On Tuesday, the lobbying group handed in a one million-signature petition to the House of Commons protesting at the changes. Celebrities backing the campaign include Sir Paul McCartney, Sir Elton John, Sir Cliff Richard and Phil Collins.

Ministers say the protests are overdone. They claim the backing of groups including the British Herbal Medicine Association, the European Herbal Practitioners Association and the Medical Toxicology Unit at Guy's hospital. The unit published research highlighting the dangers of some herbal remedies, which may contain powerful active ingredients in indeterminate doses.
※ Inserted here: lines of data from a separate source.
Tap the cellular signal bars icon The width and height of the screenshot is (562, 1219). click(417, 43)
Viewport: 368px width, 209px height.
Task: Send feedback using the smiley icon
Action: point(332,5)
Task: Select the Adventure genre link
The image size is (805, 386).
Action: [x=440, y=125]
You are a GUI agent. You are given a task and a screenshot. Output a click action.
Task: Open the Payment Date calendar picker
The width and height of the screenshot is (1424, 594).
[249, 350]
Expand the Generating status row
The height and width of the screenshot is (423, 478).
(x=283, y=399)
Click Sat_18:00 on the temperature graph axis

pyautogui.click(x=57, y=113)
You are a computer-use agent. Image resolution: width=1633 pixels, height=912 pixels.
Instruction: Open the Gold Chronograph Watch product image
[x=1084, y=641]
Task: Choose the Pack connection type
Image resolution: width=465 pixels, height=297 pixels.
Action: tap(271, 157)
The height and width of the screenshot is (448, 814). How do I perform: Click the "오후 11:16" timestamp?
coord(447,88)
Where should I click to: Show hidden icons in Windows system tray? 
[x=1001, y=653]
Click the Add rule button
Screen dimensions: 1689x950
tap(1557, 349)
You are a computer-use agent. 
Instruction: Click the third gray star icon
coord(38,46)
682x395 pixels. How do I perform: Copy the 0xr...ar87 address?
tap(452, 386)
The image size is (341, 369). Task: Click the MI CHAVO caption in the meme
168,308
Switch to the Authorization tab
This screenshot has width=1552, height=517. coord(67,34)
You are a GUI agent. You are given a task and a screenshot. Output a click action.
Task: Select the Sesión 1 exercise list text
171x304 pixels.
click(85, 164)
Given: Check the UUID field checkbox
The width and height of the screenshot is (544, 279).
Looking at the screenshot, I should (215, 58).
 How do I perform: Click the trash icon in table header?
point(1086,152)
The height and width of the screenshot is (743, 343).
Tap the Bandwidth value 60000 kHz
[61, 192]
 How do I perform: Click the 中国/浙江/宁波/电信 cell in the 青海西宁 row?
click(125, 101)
The most contentious aspect of the directive is that any new remedy with a pharmacological effect must have a licence. To do this it will be tested in a similar way to a pharmaceutical drug at a cost, campaigners say, of £100,000.

Established herbal medicines will be granted a licence automatically but only if they have been in use anywhere in the world for 30 years and within the EU for at least 10 years. That will rule out many ancient herbal remedies from China and the Far East introduced to the West within the past decade.

The proposals have provoked outrage among some sections of the herbal medicine market, worth an estimated £2.4bn annually in the UK. Dr Rob Verkerk, of the Alliance for Natural Health, representing herbal medicine practitioners, said: "Thousands of people across Europe rely on herbal medicines to improve their quality of life. If these medicines are removed, patients will have no alternative but to use conventional medicines that are many times more dangerous."

Campaigners say the measures will benefit multinational companies that trade in a limited range of low-dose supplements across the EU but will devastate the business of smaller, specialist independent retailers and manufacturers.

But the Labour Euro MP and health spokeswoman, Catherine Stihler, welcomed the vote. She said British consumers could be caught unawares by "shoddy" herbal goods containing half- measures and second-rate products."Whether it's milk thistle, ginseng or willow bark, the pills you buy should have the full measure, and not a watered down half," she said.

Medicine men: What the new laws will mean on the high street

Traditional chinese medicine practitioner

Song Ke is cautious about the herbal medicines directive. "In some ways, it is good. We want to have some sort of control of these products. People's health and safety must be properly looked after. But there is a danger that much old traditional Chinese medicine will be lost. Although many of the remedies have been used for thousands of years, to European countries they are relatively new and that could mean they are banned. That is unfair." He has been treating patients in Britain for 17 years and spent a decade before that acquiring his skills in China. He runs the Asante Academy of Chinese Medicine in Highgate, north London, which offers training and treatment to patients with intractable problems. We support the legislation but we want the Government to legislate carefully."

Health food shop owner

Mike Abrahams, owner of Wild Oats Whole Foods in Bristol, said: "I will lose 90 per cent of my products under the directive. They are all banned high-dose supplements." He has run his shop for 22 years, and for the first seven he did not sell supplements, believing them to be unnecessary with a balanced diet. But after taking supplements himself, he felt the depletion of nutrients made them essential. "Manufacturers who sell low-dose supplements are not interested in health, they are interested in markets. They are low quality, low cost and they sell at a high price." Mr Abrahams said his shop would "probably survive" but his health and that of his customers would suffer. "The people who have done the research ... have not done it properly. None were nutritionists."